2021-04-23 , MacKinnon, Jennifer A. , Simmons, Harper L. , Hargrove, John , Thomson, Jim , Peacock, Thomas , Alford, Matthew H. , Barton, Benjamin I. , Boury, Samuel , Brenner, Samuel D. , Couto, Nicole , Danielson, Seth L. , Fine, Elizabeth C. , Graber, Hans C. , Guthrie, John D. , Hopkins, Joanne E. , Jayne, Steven R. , Jeon, Chanhyung , Klenz, Thilo , Lee, Craig M. , Lenn, Yueng-Djern , Lucas, Andrew J. , Lund, Björn , Mahaffey, Claire , Norman, Louisa , Rainville, Luc , Smith, Madison M. , Thomas, Leif N. , Torres-Valdes, Sinhue , Wood, Kevin R.

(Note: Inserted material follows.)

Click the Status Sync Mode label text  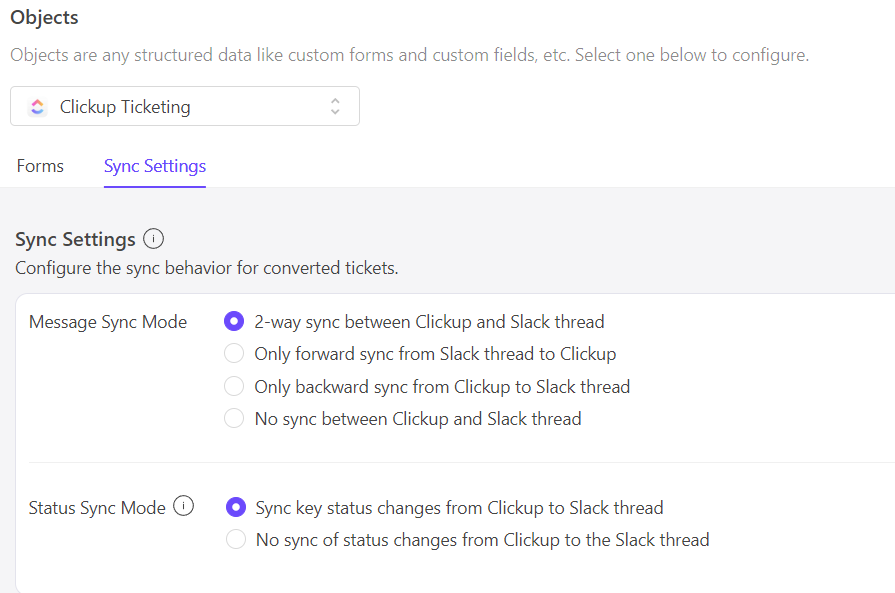click(x=97, y=508)
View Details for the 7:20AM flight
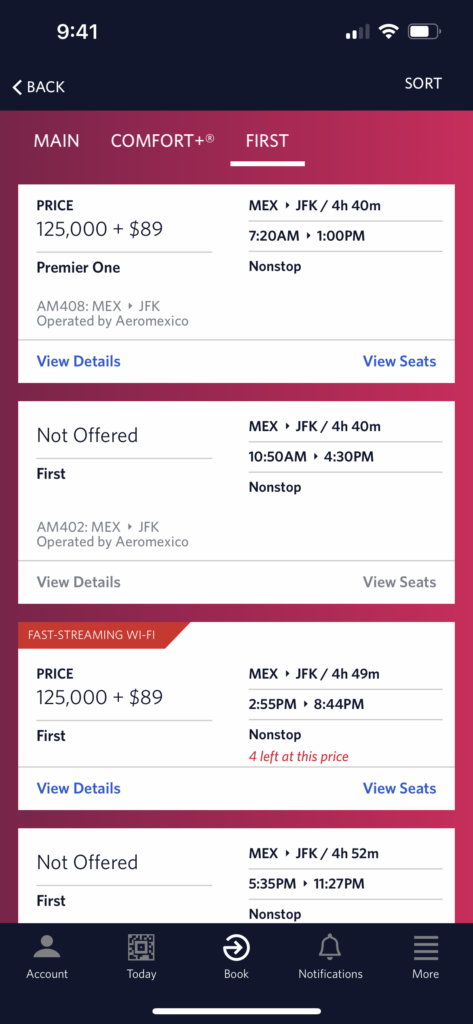 (78, 361)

Unprecedented quantities of heat are entering the Pacific sector of the Arctic Ocean through Bering Strait, particularly during summer months. Though some heat is lost to the atmosphere during autumn cooling, a significant fraction of the incoming warm, salty water subducts (dives beneath) below a cooler fresher layer of near-surface water, subsequently extending hundreds of kilometers into the Beaufort Gyre. Upward turbulent mixing of these sub-surface pockets of heat is likely accelerating sea ice melt in the region. This Pacific-origin water brings both heat and unique biogeochemical properties, contributing to a changing Arctic ecosystem. However, our ability to understand or forecast the role of this incoming water mass has been hampered by lack of understanding of the physical processes controlling subduction and evolution of this this warm water. Crucially, the processes seen here occur at small horizontal scales not resolved by regional forecast models or climate simulations; new parameterizations must be developed that accurately represent the physics. Here we present novel high resolution observations showing the detailed process of subduction and initial evolution of warm Pacific-origin water in the southern Beaufort Gyre.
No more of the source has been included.